Anita O'Day Collates is a 1953 album by Anita O'Day.

It was a 10-inch LP containing eight songs. It was re-released as Anita O'Day by Norgran Records in 1955 and with four additional tracks as The Lady Is A Tramp on the Verve label in 1957.

Track listing

Side One
 "Rock 'N' Roll Blues" (Anita O'Day) — 3:17
 "Love for Sale" (Cole Porter) — 3:34
 "Lover, Come Back to Me" (Sigmund Romberg, Oscar Hammerstein II) — 2:27
 "Lullaby of the Leaves" (Bernice Petkere) — 3:08

Side Two
 "The No Soap, No Hope, No Mouse, No House Blues" (Jerry Ross) — 2:32
 "The Lady Is a Tramp" (Richard Rodgers, Lorenz Hart) — 2:39
 "Speak Low" (Kurt Weill, Ogden Nash) — 2:34
 "Strawberry Moon" (Sammy Mysels, Bob Hilliard) — 3:08

Additional tracks on the 1957 version
 "Pagan Love Song" (Arthur Freed, Nacio Herb Brown)
 "Ain't This A Wonderful Day"
 "Somebody's Crying"

### DATA PROVIDED
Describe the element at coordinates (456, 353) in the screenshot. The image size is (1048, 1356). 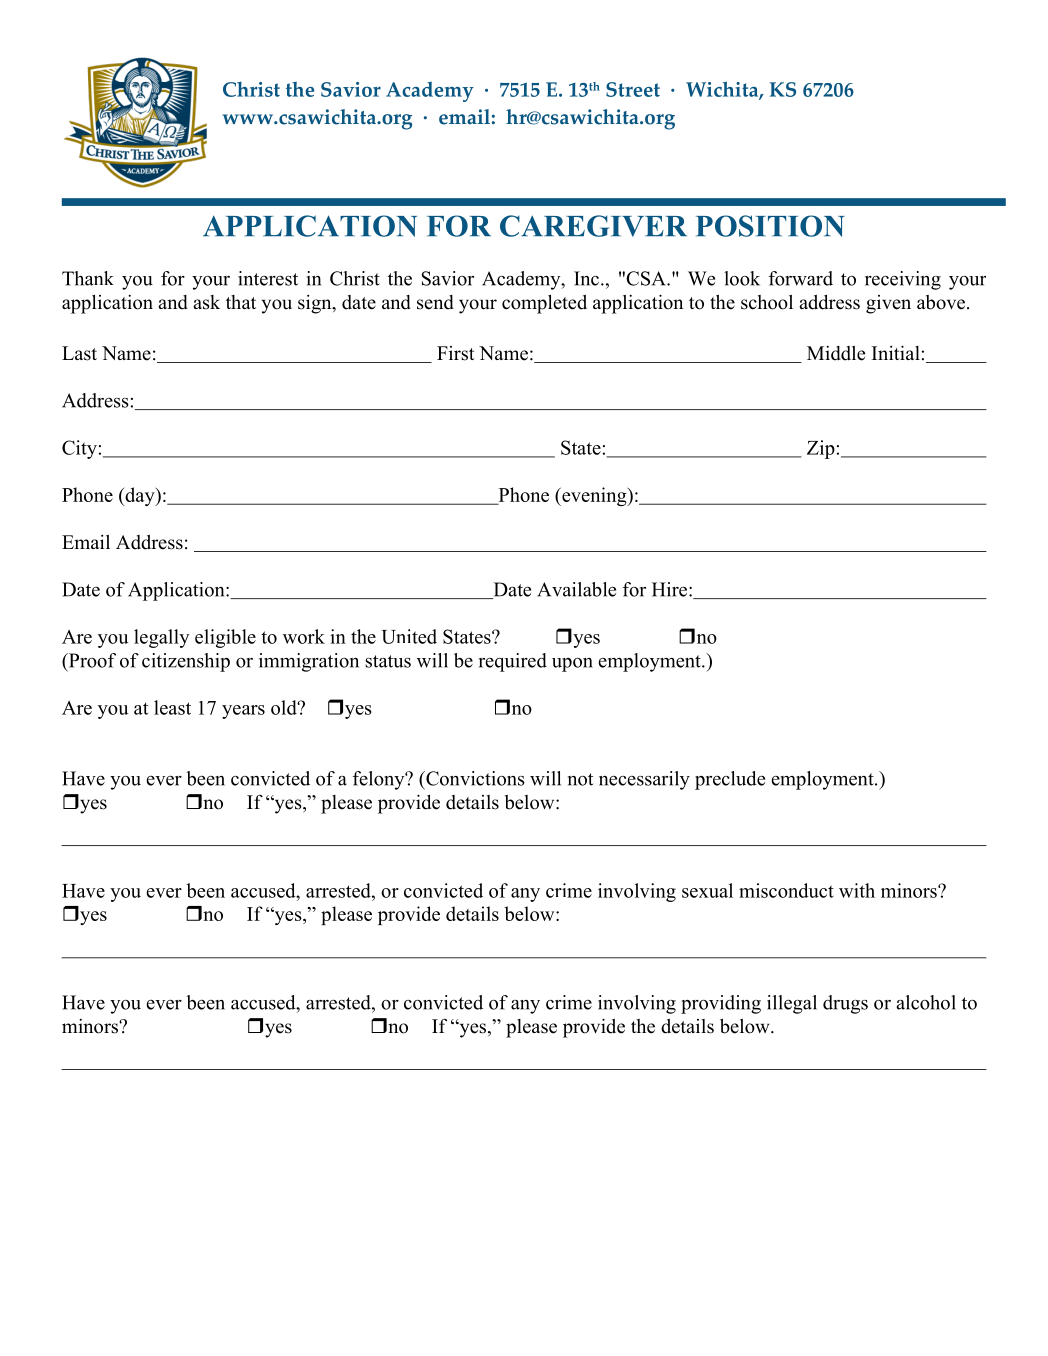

### PROBLEMS TO SOLVE
[1] According to the album article, on which label was The Lady Is A Tramp released in 1957?
[2] Please carry the album article forward from its final line.
The lines that come after the album article are separate material.

### RESULTS
[1] Verve.

[2]
 "Vaya con Dios" (Larry Russell, Inez James, Buddy Pepper)

Personnel
Anita O'Day - vocals
Roy Eldridge - trumpet (Side One)
Bill Harris - trombone (Side One)
Budd Johnson - tenor sax (Side One)
Cecil Payne - baritone sax (Side One)
Ralph Burns - piano, arranger (Side One)
Al McKibbon - bass (Side One)
Don Lamond - drums (Side One)
Roy Kral - piano, arranger (Side Two)
Earl Backus - guitar (Side Two)
Johnny Frigo bass (Side Two)
Robert "Red" Lionberg - drums (Side Two)
Jim Wilson - bongos (Side Two)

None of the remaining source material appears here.